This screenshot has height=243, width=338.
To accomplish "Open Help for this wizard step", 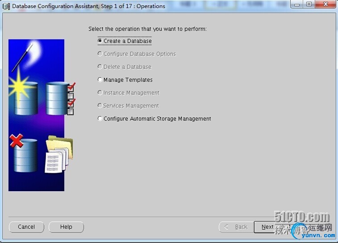I will tap(66, 227).
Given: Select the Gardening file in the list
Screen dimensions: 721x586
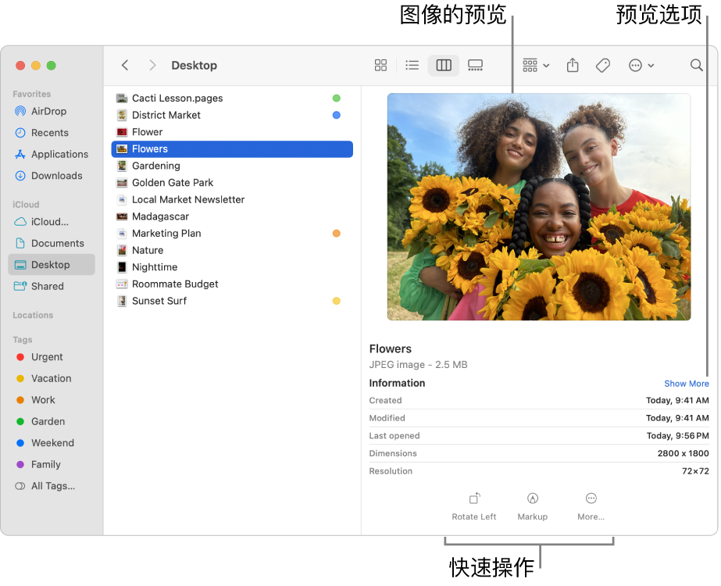Looking at the screenshot, I should (155, 166).
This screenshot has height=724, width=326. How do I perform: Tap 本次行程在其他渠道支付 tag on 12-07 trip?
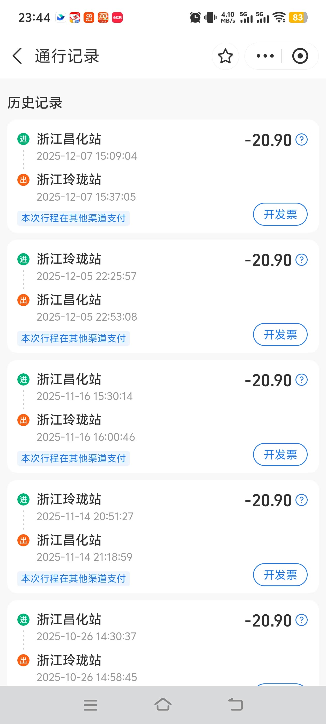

● ● ●

_YOUR GOAL_.
Only the lines from the one containing "Screen dimensions: 721x586" through the final line of the records should be transcribed, exactly and with no pictures.

_EXPECTED ANSWER_.
Screen dimensions: 721x586
Looking at the screenshot, I should (155, 166).
This screenshot has height=724, width=326. How do I perform: Tap 本次行程在其他渠道支付 tag on 12-07 trip?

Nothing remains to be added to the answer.